(Records drawn from a dataset)
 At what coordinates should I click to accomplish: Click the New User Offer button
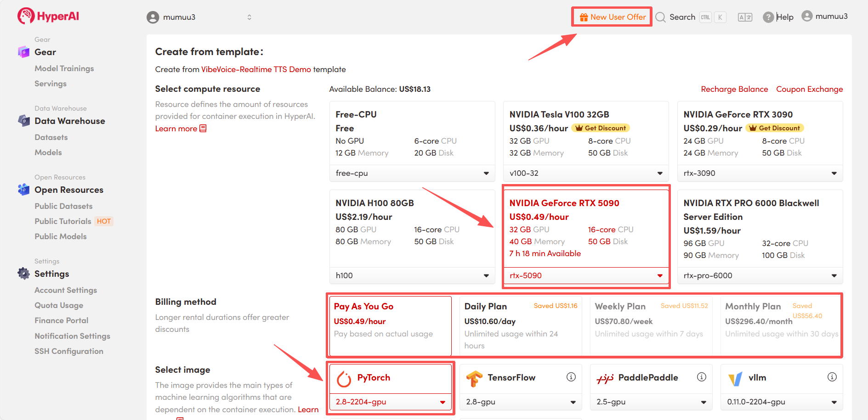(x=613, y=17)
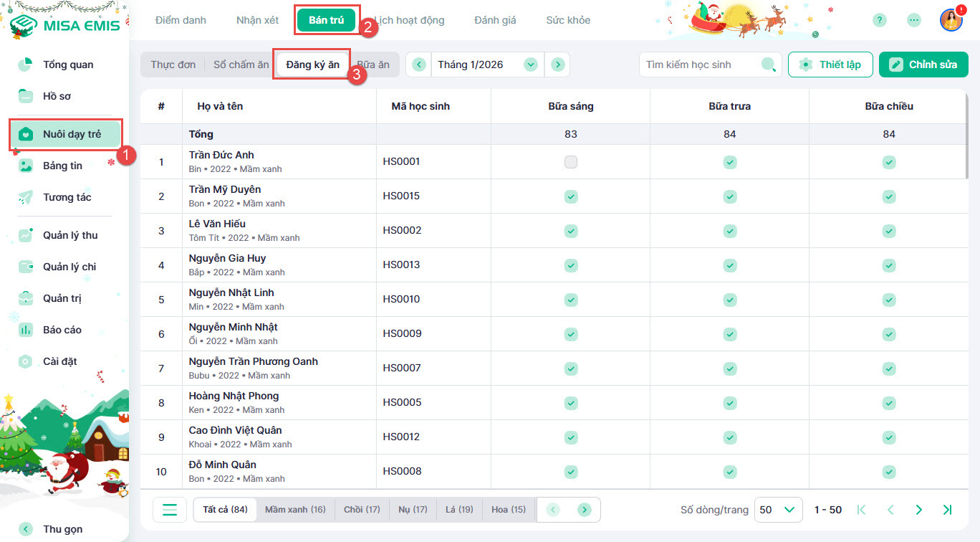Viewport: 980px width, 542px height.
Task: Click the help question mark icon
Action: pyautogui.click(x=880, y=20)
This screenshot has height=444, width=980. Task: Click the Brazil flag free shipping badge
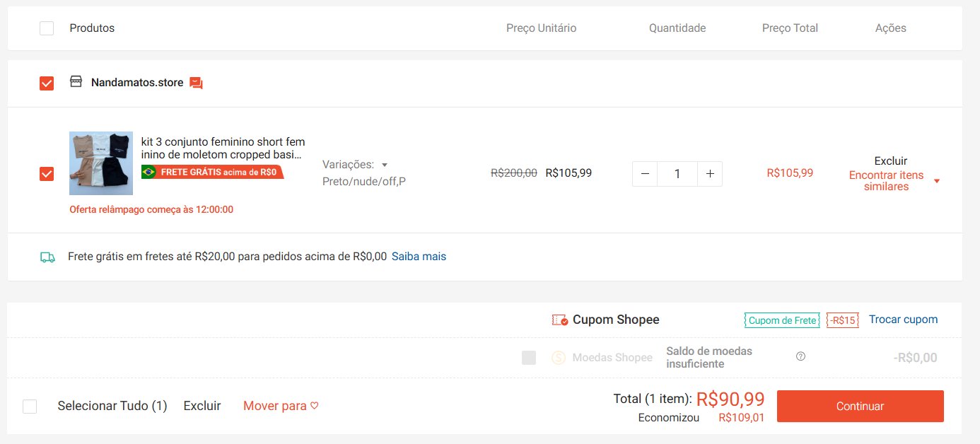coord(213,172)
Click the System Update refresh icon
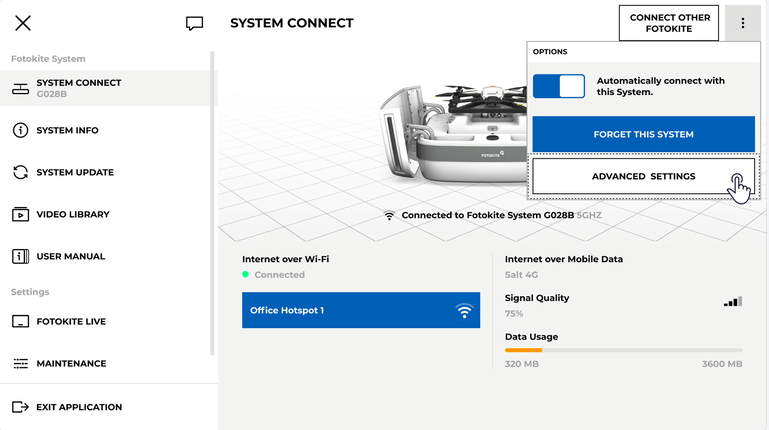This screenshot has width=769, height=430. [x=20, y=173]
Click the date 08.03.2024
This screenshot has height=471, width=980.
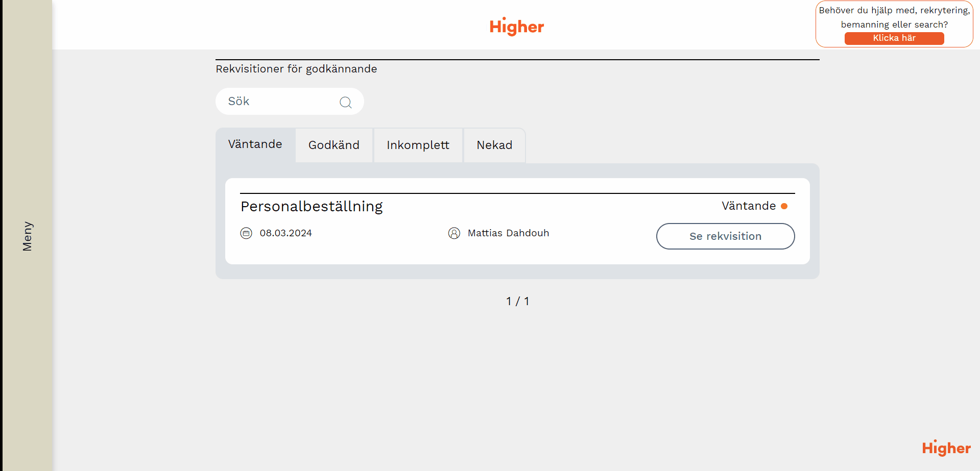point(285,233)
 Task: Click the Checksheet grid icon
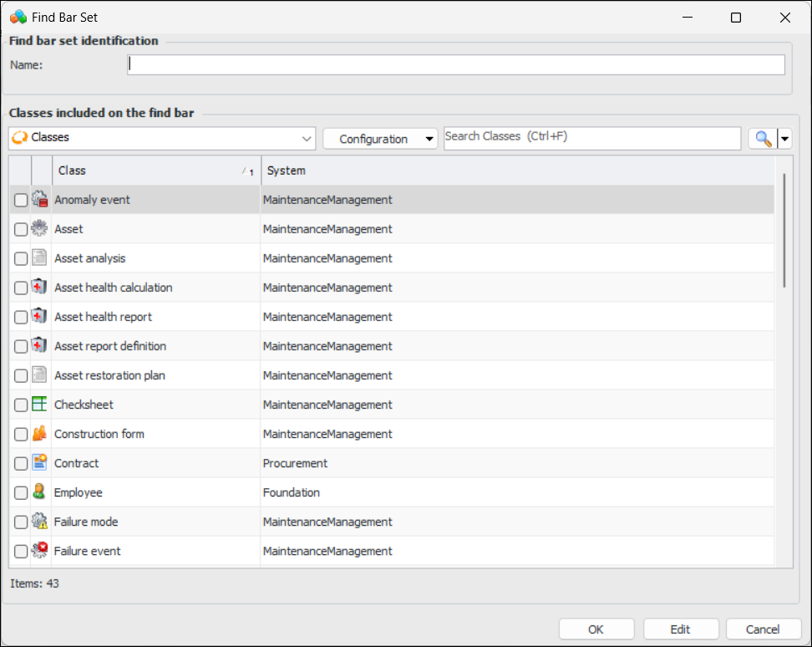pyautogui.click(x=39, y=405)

* * *

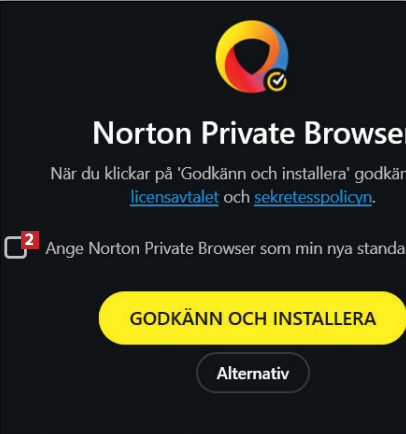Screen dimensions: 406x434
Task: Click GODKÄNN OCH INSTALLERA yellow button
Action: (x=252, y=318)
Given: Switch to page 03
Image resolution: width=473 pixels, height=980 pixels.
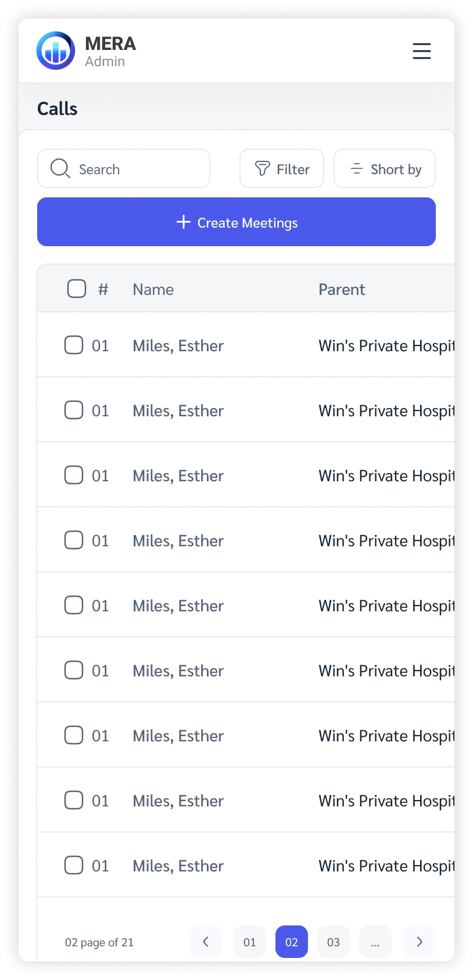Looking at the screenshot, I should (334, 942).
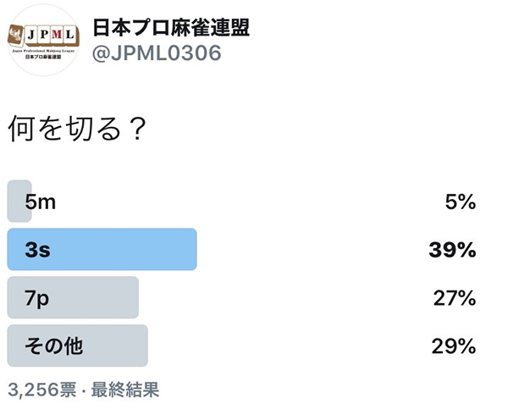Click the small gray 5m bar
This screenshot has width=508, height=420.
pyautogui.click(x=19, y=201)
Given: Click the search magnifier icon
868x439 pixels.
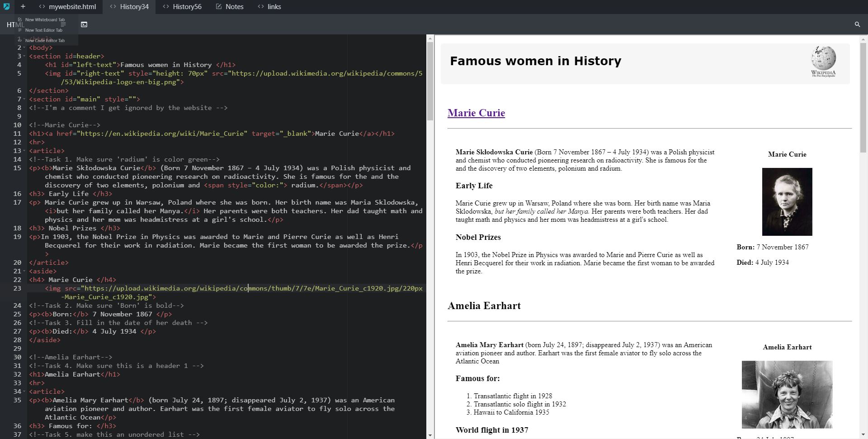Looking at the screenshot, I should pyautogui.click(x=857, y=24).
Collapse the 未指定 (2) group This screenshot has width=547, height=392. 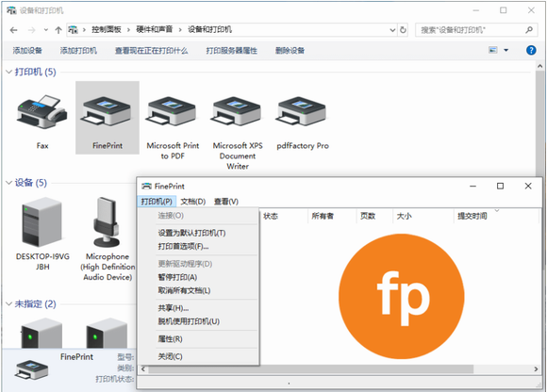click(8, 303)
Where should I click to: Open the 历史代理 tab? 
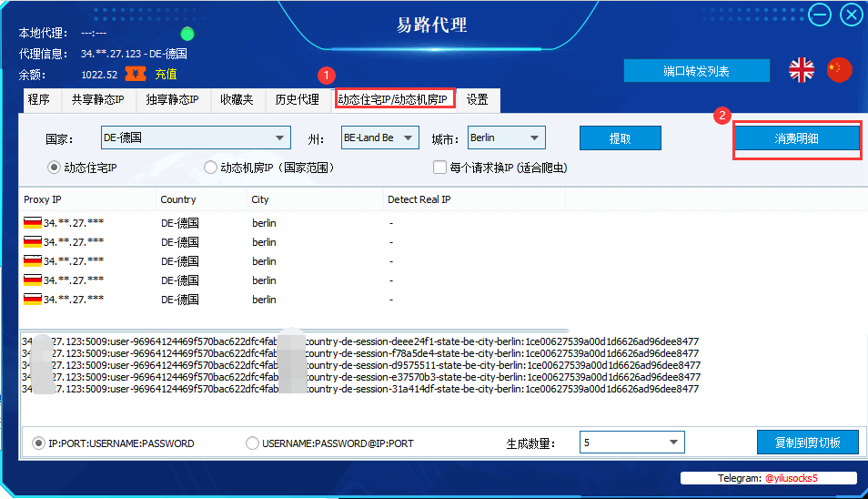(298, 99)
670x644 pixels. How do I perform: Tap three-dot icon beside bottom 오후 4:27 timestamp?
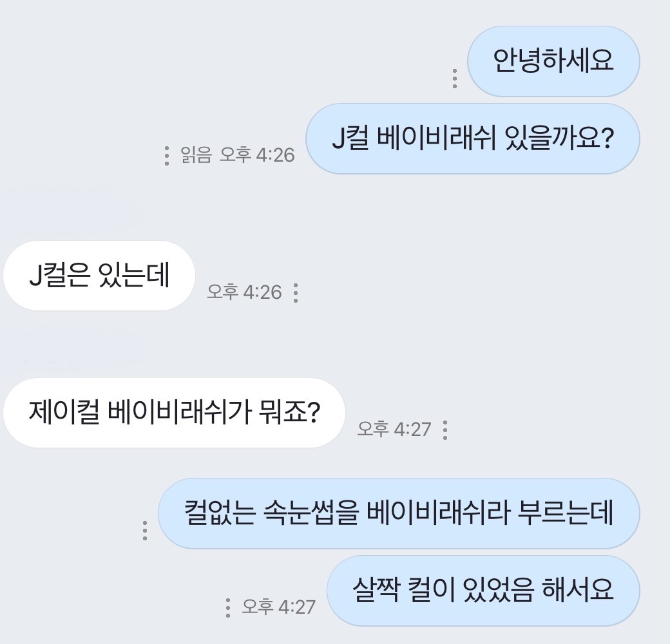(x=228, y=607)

--

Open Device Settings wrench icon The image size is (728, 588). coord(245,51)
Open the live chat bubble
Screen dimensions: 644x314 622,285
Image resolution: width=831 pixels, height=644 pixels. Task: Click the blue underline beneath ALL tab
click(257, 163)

Exercise objective - Lines holding the string "Given" in the records: how many are there? Give only the number.

Problem solution - 2